Forage Technology warrants that it has good title to the Products and is entitled to supply all Products to the Customer.

If any part of the Products should arrive damaged as to be unusable, such Products will be replaced only provided that no unauthorised modifications have taken place or that the Product has been damaged by the Customer.

Except as specifically set out in this clause, Forage Technology disclaims and excludes all other warranties, whether express or implied, by statute or otherwise, including but not limited to the warranties of description, design, satisfactory quality and fitness for a particular purpose.

14. Indemnities and Limits of Liability

Forage Technology does not attempt to limit liability for personal injury or death caused by its negligence or the negligence of its employees or agents.

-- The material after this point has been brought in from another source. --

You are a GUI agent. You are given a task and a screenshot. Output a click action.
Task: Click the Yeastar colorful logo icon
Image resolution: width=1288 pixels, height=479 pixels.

Forage Technology's entire aggregate liability for all claims shall be limited to damages of an amount equal to the price of the relevant batch of Products paid.

Forage Technology disclaims and excludes all liability for special, indirect or consequential damage including but not limited to loss of profits.

15. Default

The Customer shall fully and effectively indemnify Forage Technology against the total expense arising out of the Customer's breach of these conditions, including all court fees, professional adviser fees, and amounts payable to insurers or debt recovery agents.

16. Force Majeure

Forage Technology shall not be liable for loss or damage for any cause beyond its control and shall be entitled to cancel or rescind the contract if performance is adversely affected by any cause beyond its control including war, terrorism, strike, lock-out, trade disputes, flood, accident to plant or machinery, or shortage of materials or labour.

17. Termination

This agreement may be terminated forthwith by notice in writing by Forage Technology if the Customer fails to pay any sums due by the due date, if either party fails to perform its obligations and such failure continues for 14 days after written notice, or if either party is involved in insolvency proceedings.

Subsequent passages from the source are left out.